The UTSA students have had multiple design reviews already, and will have a flight readiness review and launch review before their final flight in Huntsville, Alabama. They have to pass each stage to continue in the competition. The rocket itself is also the capstone project for their senior mechanical engineering design course.
“This project is a really good opportunity for us to get hands-on experience on a whole lot of things, not just the mechanical engineering design process but there are a lot of electronics in this too,” De La Garza said.
She is responsible for recovery calculations and parachute deployment. Watts is configuring two altimeters, a primary and backup. Fuchs is responsible for airframe and propulsion design. She works closely with Tijerina who is developing the payload. That will consist of a series of sensors that connect with NASA transceivers to transmit maximum velocity, maximum apogee, time of flight, and orientation of the STEMnauts- Lego minifigures that sit inside the rocket to simulate a crewed mission. There will also be instruments to help the team determine if a crew would survive.
“I recommended this senior capstone to this group because I believe in their ability to pull it off,” said Daniel I. Pineda, assistant professor in the Department of Mechanical, Aerospace and Industrial Engineering. “I know these students from my courses and their involvement in my research lab, and I know that they have the resourcefulness and determination to make it happen. They continue to impress me with their commitment to excellence and their strategic sourcing of assistance in topics that are not traditionally covered by the mechanical engineering curricula.”

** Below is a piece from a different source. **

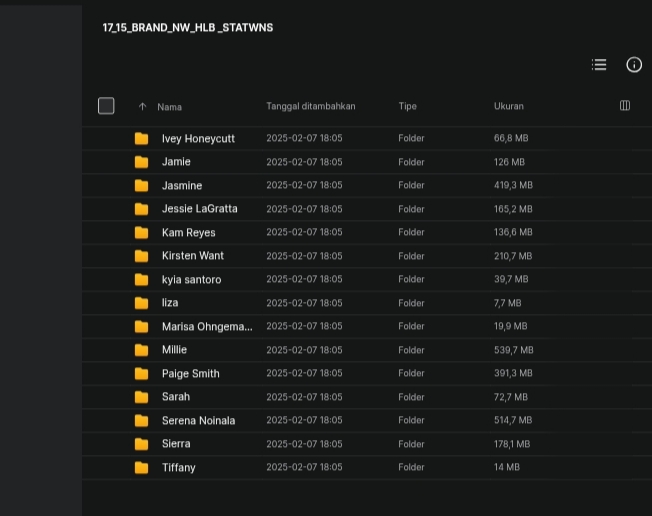Open the Kirsten Want folder
This screenshot has width=652, height=516.
[x=193, y=256]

Learning radio communications, data collection and transmission have augmented their engineering skills. “I wouldn’t say that our project is building a rocket,” De La Garza said. “I would say that our project is building engineers.”
That includes helping the next generation of engineers see that women have a place in the industry. “I want people to see that women can take up space in engineering,” Tijerina said.
Only about 16% of UTSA mechanical engineering students are women, according to Pineda. Only 4% of engineering degrees are sought by women of color according to the Society of Women Engineers. So, they take seriously their positions as role models.
“I’ve not worked with a senior design group so passionate about the next generation,” Pineda said. “These students recognize their responsibilities and opportunities to lift up their communities and they make it their mission to do so.”
He said they have visited several San Antonio-area schools, even helping build balloon-powered water-bottle cars to demonstrate principles of fluid mechanics.
The teammates are not aware of any other “all-girl” teams, as they call themselves, in the NASA competition. So they play that up in their work on the project.
“We love to put pink on everything, and we love to make everything very girly,” De La Garza said. “We do that with a lot of intention because we want people to understand that women belong in engineering.”
“All of us come from different backgrounds,” Fuchs said. “People should know that it doesn’t matter where you start or where you come from; if you want to make it, you can. You don’t need to be a genius. You just need determination and passion.”